GM defends Opel plan based on new models, steady cuts
* GM sees product push driving Opel recovery
* Tie-up reports may reflect French government view -sources
* GM, Peugeot CEOs met Tuesday
By Ben Klayman and Laurence Frost
DETROIT, Jan 15 (Reuters) - General Motors Co vowed to stick with a gradual approach to Opel restructuring despite mounting skepticism about its chances and signs of French pressure for a more transformative tie-up with PSA Peugeot Citroen.
A day after GM was forced to deny reports it was preparing to offload its European division to Peugeot, the U.S. automaker sought to change the subject by wheeling out more vehicles at the Detroit auto show.
"Getting the story off the front page ... is incredibly important," said Tim Lee, GM's international operations chief and an Opel board member. "It's all about the cars."
Unlike U.S. rival Ford Motor Co, which is closing three plants to halt European losses, GM says immediate headline-grabbing closures aren't going to fix its problems in the region. It has pledged to break even in Europe around 2015 and shutter a German factory two years later.
But doubts remain over whether the plans - that include 23 new models over five years - are enough to defend Opel's current market share and reverse losses expected to reach at least $1.5 billion for 2012.

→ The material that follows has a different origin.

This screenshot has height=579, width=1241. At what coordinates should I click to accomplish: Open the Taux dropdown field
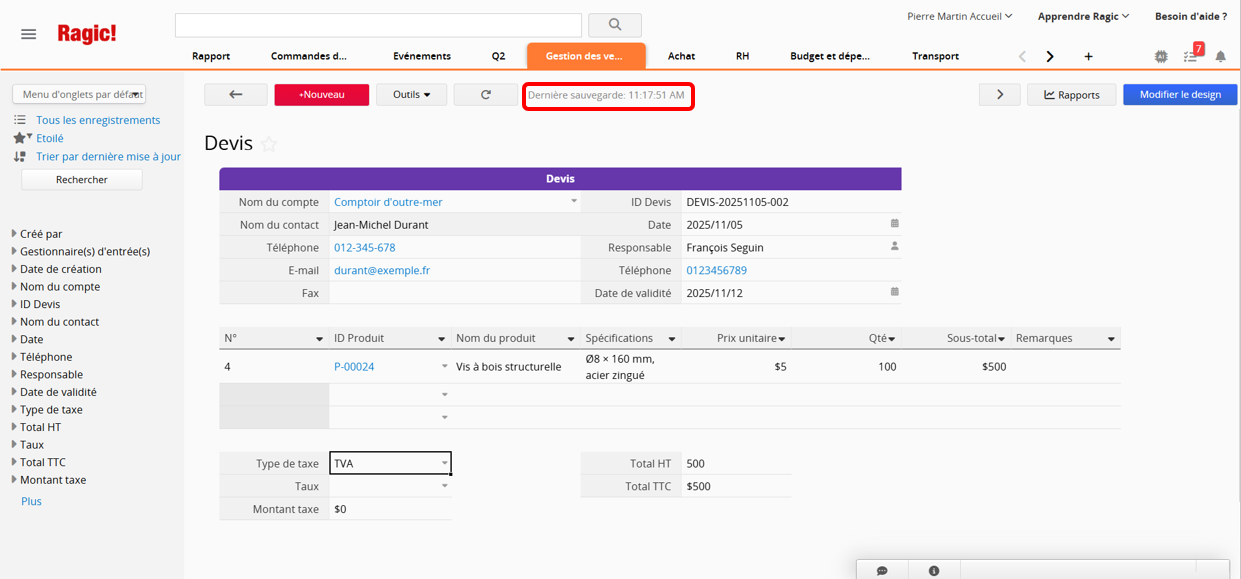point(444,487)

"The stable share is way too bullish," said Morgan Stanley analyst Adam Jonas, who last year suggested GM sell Opel and doesn't see the unit meeting its break-even goal.
"The revenue assumptions behind that don't allow for enough further degradation" in the market or Opel's business, he added. "Everyone's doing new product."
As GM presented its Cadillac ELR plug-in hybrid on Tuesday, Chief Executive Dan Akerson met with his Peugeot counterpart Philippe Varin in Detroit. Officials with both automakers declined to give details of their conversation.
But both companies dismissed press speculation that a Peugeot takeover of Opel was under discussion with the French government's blessing.
"Opel is not for sale," Akerson told reporters at the show on Monday. "It's not to be given away either."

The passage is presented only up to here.